Having read Chas Freeman for a long time with great interest and pleasure, I found myself liking portions of this as usual. But I was thrown off by it, too, as it seems internally contradictory.
First, there’s the factual stumble that “for most of our two and half centuries” American kept a “healthy distance” from the Middle East. But US oil companies have been mucking around in the Saudi peninsula since the 1920s. The US established its iron-clad alliance with Saudi Arabia in the 1930s, and took over as hegemon after WWII: strong-arming the UN to recognize Israel in 1949, restoring the exiled Shah of Iran in 1953, etc. So that’s one and half centuries before we got so involved, mas o menos, not to be too nit-picky.
Another perplexity is the argument that a lot of earlier US involvement was born of Cold War politics now obsolete. Yet the Cold War has’t vanished all that much. “Containing” Russia — the “New Great Game” — remains the inner culture and idee fixe of Washington. More specifically, the point that free passage through the canal and overflight rights remain key strategic US concerns confuses the argument that the same old geopolitics have left the stage and so no longer compel some kind of US engagement in the region’s politics,
A third puzzle is that, because the US is no longer (temporarily?) dependent on ME oil, US interests in the region have waned. This is only partly true. US oil companies certainly are just as keenly involved in the region, and there we’re talking about billions of profits annually (e.g., the five “majors” saw revenues of $62.2 billion in 2012, to pluck one online statistic). US foreign policy, like all countries’ foreign policies, is wedded to defending private profits, based on trade and investments, and the old alliance of corporations and state remain unflagging. And the US has two other interests in controlling the price of oil: (1) to stabilize the economic system for the rest of the world with which it does business and (2) to have a hand (via its regional alliances) in manipulating the price for its own purposes, such as pressuring Saddam Hussein in Iraq. Oil is still power.

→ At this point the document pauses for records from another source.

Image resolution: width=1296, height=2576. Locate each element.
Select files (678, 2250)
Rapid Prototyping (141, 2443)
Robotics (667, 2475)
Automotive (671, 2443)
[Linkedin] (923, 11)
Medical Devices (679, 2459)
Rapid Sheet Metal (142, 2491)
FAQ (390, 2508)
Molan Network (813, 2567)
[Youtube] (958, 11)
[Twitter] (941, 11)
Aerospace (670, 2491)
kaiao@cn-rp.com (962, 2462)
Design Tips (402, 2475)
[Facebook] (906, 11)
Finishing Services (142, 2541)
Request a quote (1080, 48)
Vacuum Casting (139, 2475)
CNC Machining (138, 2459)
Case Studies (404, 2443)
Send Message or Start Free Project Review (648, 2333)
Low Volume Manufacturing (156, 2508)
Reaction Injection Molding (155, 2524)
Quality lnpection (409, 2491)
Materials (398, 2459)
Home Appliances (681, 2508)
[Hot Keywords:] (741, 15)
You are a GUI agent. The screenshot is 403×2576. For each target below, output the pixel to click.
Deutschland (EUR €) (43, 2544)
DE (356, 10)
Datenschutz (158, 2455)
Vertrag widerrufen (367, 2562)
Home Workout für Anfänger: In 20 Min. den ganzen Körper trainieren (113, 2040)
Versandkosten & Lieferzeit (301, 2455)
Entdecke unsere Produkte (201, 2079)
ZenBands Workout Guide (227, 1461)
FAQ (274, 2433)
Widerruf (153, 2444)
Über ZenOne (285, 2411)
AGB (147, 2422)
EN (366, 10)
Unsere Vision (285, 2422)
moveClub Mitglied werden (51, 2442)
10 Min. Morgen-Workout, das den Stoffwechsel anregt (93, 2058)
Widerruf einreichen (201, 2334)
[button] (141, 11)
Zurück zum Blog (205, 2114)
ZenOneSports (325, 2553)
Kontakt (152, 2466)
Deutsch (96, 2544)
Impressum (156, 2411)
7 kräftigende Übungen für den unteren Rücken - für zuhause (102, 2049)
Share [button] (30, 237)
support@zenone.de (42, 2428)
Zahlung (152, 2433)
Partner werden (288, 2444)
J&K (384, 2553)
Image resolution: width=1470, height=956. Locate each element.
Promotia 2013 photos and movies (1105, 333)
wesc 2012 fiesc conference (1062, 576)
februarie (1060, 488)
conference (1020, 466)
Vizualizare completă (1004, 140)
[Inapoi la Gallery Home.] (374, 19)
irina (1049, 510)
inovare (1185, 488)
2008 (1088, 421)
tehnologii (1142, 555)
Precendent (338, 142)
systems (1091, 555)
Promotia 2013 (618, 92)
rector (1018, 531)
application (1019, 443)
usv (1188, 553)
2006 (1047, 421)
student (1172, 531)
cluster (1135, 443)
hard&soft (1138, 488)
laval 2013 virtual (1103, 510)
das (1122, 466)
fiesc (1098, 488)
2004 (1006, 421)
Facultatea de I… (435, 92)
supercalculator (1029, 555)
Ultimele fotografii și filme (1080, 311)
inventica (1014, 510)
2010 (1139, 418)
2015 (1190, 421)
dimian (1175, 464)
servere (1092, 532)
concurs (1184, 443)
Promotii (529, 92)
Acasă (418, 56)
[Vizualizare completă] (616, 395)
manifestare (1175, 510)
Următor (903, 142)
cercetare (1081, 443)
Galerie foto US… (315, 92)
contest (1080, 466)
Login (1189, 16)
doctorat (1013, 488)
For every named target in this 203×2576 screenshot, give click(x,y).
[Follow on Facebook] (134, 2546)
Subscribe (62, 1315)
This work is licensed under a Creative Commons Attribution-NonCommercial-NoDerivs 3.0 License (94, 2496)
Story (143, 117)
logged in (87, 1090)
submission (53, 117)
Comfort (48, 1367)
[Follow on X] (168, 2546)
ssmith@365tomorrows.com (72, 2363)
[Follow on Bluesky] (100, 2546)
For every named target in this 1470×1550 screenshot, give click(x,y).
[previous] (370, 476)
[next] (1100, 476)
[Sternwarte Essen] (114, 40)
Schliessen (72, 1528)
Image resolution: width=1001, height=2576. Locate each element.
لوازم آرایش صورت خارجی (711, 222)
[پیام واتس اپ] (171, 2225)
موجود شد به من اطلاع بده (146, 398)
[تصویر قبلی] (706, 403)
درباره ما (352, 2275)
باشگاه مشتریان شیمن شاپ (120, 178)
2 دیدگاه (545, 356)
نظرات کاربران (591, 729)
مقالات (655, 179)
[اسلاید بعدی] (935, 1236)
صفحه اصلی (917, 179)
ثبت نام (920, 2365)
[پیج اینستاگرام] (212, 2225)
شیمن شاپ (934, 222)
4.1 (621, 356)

A fourth is the point that we shouldn’t care about which religion dominates the region, as this is immaterial to our interests. Even at first brush this sounds odd, as though the whole region is innately a cesspool of competing religious sects from whose interminable internecine battles we should simply step out. Actually, the entire region’s governments (except Saudi Arabia and Iran) were adamantly secular and anti-Islamic until the Arab Spring, such that US interventions at this delicate stage actually helped the rise of Islamism that is unprecedented in the decolonized ME. Freeman does suggest that US wars themselves have caused mayhem, but the point that religious extremist may be blowback from US policies (including policies toward Israel) isn’t connected. This culpability doesn’t undermine Freeman’s point that the US should get out of the ME before it wreaks more damage, or that US intervention has been far more destructive than beneficial. But this recommendation in the post is inexplicitly contradicted by the other point that military alliances with “key Muslim societies” and the great powers are essential to “extinguish Islamic extremism” in the ME. So how is this not concerned with what religious doctrines dominate? The thrust of the point was that militarism won’t do the trick, but a dense array of regional alliances is still suggested.